Başta Avrupa İnsan Hakları Sözleşmesi olmak üzere, Türkiye'nin örgütün oluşturduğu ortak hukuk sisteminin bir parçası haline geldiğini anlatan Çavuşoğlu, "Bugün Türkiye, 121 sözleşmeye taraftır. Diğer sözleşmelere da taraf olmak için çalışmaları sürdürüyoruz. Aynı zamanda Avrupa Konseyi'nin değişen dünya koşullarına uyum ve yeni sınamalara etkin karşılık verme çalışmalarına da çok ciddi katkılar sağladık." dedi.

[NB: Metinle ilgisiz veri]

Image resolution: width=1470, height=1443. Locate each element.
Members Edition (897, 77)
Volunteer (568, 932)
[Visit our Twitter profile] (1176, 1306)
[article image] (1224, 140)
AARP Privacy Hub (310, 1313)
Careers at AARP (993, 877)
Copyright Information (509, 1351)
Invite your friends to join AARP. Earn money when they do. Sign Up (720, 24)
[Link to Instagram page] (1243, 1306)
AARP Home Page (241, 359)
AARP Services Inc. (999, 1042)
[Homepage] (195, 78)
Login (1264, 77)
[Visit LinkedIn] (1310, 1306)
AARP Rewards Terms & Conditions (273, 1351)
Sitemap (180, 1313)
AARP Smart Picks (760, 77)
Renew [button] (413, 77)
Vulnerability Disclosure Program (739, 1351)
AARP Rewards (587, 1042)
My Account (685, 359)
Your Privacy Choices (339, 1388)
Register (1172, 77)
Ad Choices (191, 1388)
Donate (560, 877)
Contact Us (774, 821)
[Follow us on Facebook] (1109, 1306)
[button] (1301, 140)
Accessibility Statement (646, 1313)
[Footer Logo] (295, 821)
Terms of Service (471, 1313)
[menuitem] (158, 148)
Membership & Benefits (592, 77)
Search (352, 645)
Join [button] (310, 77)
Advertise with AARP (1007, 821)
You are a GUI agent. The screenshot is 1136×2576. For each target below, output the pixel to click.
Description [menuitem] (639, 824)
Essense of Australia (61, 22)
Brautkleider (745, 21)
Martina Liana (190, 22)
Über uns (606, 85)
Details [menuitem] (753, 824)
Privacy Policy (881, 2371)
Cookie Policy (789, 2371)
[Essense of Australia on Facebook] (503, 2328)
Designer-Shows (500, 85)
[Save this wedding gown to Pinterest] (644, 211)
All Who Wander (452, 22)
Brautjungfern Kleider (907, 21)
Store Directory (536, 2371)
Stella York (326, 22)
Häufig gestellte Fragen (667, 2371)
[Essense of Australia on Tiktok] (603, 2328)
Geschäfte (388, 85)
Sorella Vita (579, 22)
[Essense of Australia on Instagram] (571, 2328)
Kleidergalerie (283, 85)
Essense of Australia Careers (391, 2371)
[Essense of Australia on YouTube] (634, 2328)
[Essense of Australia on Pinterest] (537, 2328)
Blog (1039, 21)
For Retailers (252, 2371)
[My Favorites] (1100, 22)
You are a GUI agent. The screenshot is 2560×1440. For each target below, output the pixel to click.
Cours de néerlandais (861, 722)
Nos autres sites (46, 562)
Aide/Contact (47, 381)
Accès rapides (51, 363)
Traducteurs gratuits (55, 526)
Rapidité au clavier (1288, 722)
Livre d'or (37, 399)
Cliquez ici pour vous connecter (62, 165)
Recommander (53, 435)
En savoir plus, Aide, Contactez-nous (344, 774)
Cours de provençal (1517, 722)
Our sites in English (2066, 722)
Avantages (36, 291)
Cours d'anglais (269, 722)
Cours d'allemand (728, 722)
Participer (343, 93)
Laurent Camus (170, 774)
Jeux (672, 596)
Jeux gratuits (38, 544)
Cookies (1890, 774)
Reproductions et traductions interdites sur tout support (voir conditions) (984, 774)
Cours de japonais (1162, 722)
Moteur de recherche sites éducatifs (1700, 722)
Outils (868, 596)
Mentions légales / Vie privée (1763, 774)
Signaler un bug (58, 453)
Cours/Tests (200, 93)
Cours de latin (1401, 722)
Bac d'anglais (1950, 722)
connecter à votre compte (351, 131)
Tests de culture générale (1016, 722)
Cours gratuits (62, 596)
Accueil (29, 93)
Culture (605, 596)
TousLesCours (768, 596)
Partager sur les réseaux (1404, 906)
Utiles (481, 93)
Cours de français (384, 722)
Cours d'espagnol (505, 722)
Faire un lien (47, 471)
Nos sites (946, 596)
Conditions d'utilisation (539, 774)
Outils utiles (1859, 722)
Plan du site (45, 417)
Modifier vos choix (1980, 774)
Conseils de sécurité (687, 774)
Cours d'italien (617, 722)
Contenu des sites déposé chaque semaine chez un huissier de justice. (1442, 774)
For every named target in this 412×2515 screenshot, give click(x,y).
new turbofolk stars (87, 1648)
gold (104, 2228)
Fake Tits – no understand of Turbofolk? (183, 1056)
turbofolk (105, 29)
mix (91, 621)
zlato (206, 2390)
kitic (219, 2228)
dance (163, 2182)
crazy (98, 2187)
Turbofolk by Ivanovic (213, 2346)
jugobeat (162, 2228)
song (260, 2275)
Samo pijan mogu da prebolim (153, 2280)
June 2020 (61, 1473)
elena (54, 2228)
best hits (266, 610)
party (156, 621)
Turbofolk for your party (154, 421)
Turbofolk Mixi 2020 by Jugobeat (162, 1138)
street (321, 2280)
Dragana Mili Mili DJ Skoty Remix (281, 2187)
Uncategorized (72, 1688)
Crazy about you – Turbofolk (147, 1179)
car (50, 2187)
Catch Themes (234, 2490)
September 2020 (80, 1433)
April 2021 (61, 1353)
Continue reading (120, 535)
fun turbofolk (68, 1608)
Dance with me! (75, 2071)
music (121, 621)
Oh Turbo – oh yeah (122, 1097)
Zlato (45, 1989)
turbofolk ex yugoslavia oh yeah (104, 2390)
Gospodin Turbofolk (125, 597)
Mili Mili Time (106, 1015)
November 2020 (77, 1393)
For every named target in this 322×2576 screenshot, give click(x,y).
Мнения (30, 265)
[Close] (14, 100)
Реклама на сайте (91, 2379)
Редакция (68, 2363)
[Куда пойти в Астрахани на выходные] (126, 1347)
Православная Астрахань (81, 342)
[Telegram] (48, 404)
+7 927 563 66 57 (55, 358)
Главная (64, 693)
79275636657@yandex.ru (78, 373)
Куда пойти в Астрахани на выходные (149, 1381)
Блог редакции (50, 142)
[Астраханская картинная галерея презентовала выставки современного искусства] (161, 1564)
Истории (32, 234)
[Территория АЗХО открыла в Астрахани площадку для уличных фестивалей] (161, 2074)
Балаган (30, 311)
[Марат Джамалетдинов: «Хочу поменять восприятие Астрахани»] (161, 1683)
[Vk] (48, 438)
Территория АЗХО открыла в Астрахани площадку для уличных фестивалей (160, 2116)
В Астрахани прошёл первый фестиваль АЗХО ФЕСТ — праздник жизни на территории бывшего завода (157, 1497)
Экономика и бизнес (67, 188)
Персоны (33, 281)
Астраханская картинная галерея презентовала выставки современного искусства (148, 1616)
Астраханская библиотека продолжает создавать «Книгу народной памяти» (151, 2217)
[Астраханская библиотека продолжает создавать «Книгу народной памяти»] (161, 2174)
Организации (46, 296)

"Avrupa Konseyi'nin tarafsız ve yapıcı bir tutumda olmasını bekliyoruz"
 
Çavuşoğlu, yüce Türk milletinin en yüksek standartları hak ettiği anlayışından hareketle demokrasiyi sağlamlaştırmak için yoğun çaba gösterdiklerini vurgulayarak, şunları kaydetti:
 
"Temel hak ve hürriyetlerin geliştirilmesi her zaman öncelikli hedeflerimiz arasında yer aldı. Bu irademizi özellikle 2000'li yılların başından bu yana devrim niteliğindeki somut adımlarla ortaya koyduk. Son 20 yılda Avrupa Konseyi standartları ve Avrupa Birliği Müktesebatı ile uyumlu 2 binden fazla yasa çıkardık. Tüm bunları terör illetine, düzensiz göçün getirdiği ağır yüklere ve hain darbe girişimine rağmen yaptık. Avrupa Konseyi üyeliğimiz bu süreçte bize önemli bir zemin sundu. Avrupa Konseyi'nden aldığımız desteği bundan sonra da görmeyi arzu ediyoruz.
 
Yapıcı eleştirilere her zaman açık olduğumuzu söylerken samimiyiz. Başta parlamenter kanat olmak üzere Avrupa Konseyi'nin de siyasi saiklerden uzak, tarafsız ve yapıcı bir tutumda olmasını bekliyoruz. Aynı zamanda Avrupa Konseyi'nin yükselen popülizm, ayrımcılık, yabancı düşmanlığı ve İslam karşıtlığı gibi ortak değerlerimizi sarsmaya başlayan güncel sorunlara etkin karşılık verme yönündeki çabaları da yoğunlaştırmasını bekliyoruz. Bugün, ideolojilerin, aşırıcılığın, ortak değerlerimizi ve kurumumuzu kökten sarsmaya başladığını üzülerek görüyoruz. Sayın Genel Sekreter'e bu konularda yapacağı tüm çalışmalara her türlü desteği vereceğimizi bir kere daha vurgulamak isterim."
 
"Türkiye, Avrupa Konseyini daha güçlü kılmak için katkılarını sürdürecektir"
 
Bakan Çavuşoğlu, Türkiye'nin, Avrupa Konseyi değerleri ve standartları ile aday ülke olduğu Avrupa Birliği Müktesebatı'nın reform çalışmalarında her zaman yol gösterici olduğunu söyledi.
 
Bakan Çavuşoğlu, Katılım Öncesi Yardım Aracı (IPA) kapsamında ve Avrupa Birliği ve Avrupa Konseyi arasındaki yatay destek programı kapsamında finanse edilen ve bugün açılışı yapılan projenin çok yönlü iş birliğinin son örneklerinden biri olduğunu söyledi.
 
İnsan Hakları Eylem Planı'nın hazırlık aşamasında da Avrupa Konseyi ve Avrupa Birliği'nin katkılarını aldıklarını ifade eden Bakan Çavuşoğlu, bu iki farklı örgütün, özellikle üye olmayan bölgelerde ve komşu bölgelerde iş birliğinin çok daha faydalı olduğunu düşündüklerini belirtti.
 
Bakan Çavuşoğlu, Türkiye'nin, Avrupa Konseyi'ni daha güçlü kılmak, bina ettiği ortak değerleri koruyup ileri seviyelere taşımak için katkılarını sürdüreceğini sözlerine ekledi.